The debates on sustainable options versus avoiding palm oil altogether are ongoing. Based on current scientific research, avoiding palm oil altogether may actually worsen the issues at hand. Currently, we advocate for the preservation of all remaining rainforests and disagree with anything that would further any destruction of existing forests. We support the practice of producing and consuming ethically and sustainably sourced palm oil from Southeast Asia.
“Avoiding palm oil could have worse effects because it might take support away from companies that are trying hard to improve the situation. This could encourage companies to use other products that may have even more impact on the environment. Palm oil is by far the most efficient vegetable oil to grow as it takes less land to produce than other vegetable oils. Palm oil can be produced in a responsible manner that respects the environment and the communities where it is commonly grown.”
Cetyl Palmitate and Octyl Palmitate
Elaeis Guineensis (Taxonomic name for palm oil)
Hexadecylic or Palmitic Acid
Hydrated Palm Glycerides
Palm Oil Kernal
Palmitate (anything with Palmitate at the end*)

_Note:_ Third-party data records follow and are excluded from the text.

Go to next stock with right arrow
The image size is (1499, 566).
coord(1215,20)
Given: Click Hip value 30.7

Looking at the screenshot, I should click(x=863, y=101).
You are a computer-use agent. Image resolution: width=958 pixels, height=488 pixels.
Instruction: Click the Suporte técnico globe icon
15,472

Emulsifier 422, 430-36, 470-8, 481-483, 493-5
Sodium Dodecyl Sulphate (SDS or NaDS)
Sodium Isostearoyl Lactylaye
Sodium Laureth Sulphate
Sodium Lauryl Sulphates
Steareth – 2 & Steareth – 20
Stearic Acid Vegetable Oil
The Cheyenne Mountain Zoo maintains the most updated list of companies and products that are members of RSPO and reportedly work toward sustainable production of oil palm. These companies claim to promote true sustainable agroforestry. To see a list of these companies and their products visit: http://www.cmzoo.org/docs/palmOilShoppingGuide.pdf
Many items that we use in our everyday life are contributors to the deforestation of the Southeast Asian rainforests where the orangutans live. Choosing products that use sustainable resources or avoiding the materials that are harming orangutans’ habitats can greatly help with conservation efforts. We have gathered a list of materials and products that are known to negatively affect orangutans and their habitat.

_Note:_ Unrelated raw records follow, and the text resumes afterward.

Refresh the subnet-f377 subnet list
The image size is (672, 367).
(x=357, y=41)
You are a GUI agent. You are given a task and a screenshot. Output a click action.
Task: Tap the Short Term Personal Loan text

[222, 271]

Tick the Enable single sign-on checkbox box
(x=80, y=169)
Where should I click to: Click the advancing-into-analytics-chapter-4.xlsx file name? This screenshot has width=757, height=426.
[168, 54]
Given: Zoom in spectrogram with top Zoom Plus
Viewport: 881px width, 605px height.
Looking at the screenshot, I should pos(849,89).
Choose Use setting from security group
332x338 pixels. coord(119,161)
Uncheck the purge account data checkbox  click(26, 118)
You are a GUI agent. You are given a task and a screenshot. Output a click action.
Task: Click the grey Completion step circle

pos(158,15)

Tropical plywood refers to any type of wood that grows from trees in the tropical rainforests. It is often used for construction projects due to its low cost, however, the overharvesting of this popular wood has caused significant deforestation and devastation to the South East Asian rainforests.
Ramin hardwood is from an endangered species of tree that is used to create ramin dowels is logged and imported from Indonesia and Malaysia. Ramin dowels are often even used in products that claim to be “Made in the USA”.
Rayon, also known as viscose, which is pupled from the many of the trees found in the rainforests in Indonesia and Malaysia. Rayon popularly used in various forms of clothing items. The over-harvesting of these trees leads to rainforest deforestation.
The Indonesian and Malaysian hardwoods, teak, ebony, sandalwood, and ironwood that is collected should also be avoided due to their slow-growing nature. The overharvesting of these materials greatly endangers the wildlife that depends on their existence within the rainforest.